◆ Task directions: Exactly as they appear, set down all of the records.

━━━ Data for review

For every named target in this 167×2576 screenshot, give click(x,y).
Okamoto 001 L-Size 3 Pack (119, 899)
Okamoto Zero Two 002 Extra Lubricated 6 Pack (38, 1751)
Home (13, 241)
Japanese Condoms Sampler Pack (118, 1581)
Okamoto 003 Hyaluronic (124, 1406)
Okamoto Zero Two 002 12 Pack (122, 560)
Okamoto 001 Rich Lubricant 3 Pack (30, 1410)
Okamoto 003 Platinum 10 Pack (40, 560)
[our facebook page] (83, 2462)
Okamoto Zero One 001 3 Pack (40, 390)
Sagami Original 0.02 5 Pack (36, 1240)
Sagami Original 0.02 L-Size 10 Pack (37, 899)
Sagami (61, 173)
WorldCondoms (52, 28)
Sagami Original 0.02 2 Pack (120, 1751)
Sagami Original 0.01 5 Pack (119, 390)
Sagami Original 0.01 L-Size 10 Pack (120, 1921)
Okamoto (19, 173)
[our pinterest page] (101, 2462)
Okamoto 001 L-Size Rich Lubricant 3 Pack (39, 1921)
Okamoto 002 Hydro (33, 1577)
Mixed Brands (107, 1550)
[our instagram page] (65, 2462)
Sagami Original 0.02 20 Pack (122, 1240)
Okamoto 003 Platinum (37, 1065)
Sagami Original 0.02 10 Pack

━━━━━━

◆ Task answer:
For every named target in this 167×2576 screenshot, give click(x,y).
Okamoto 001 L-Size 3 Pack (119, 899)
Okamoto Zero Two 002 Extra Lubricated 6 Pack (38, 1751)
Home (13, 241)
Japanese Condoms Sampler Pack (118, 1581)
Okamoto 003 Hyaluronic (124, 1406)
Okamoto Zero Two 002 12 Pack (122, 560)
Okamoto 001 Rich Lubricant 3 Pack (30, 1410)
Okamoto 003 Platinum 10 Pack (40, 560)
[our facebook page] (83, 2462)
Okamoto Zero One 001 3 Pack (40, 390)
Sagami Original 0.02 5 Pack (36, 1240)
Sagami Original 0.02 L-Size 10 Pack (37, 899)
Sagami (61, 173)
WorldCondoms (52, 28)
Sagami Original 0.02 2 Pack (120, 1751)
Sagami Original 0.01 5 Pack (119, 390)
Sagami Original 0.01 L-Size 10 Pack (120, 1921)
Okamoto (19, 173)
[our pinterest page] (101, 2462)
Okamoto 001 L-Size Rich Lubricant 3 Pack (39, 1921)
Okamoto 002 Hydro (33, 1577)
Mixed Brands (107, 1550)
[our instagram page] (65, 2462)
Sagami Original 0.02 20 Pack (122, 1240)
Okamoto 003 Platinum (37, 1065)
Sagami Original 0.02 10 Pack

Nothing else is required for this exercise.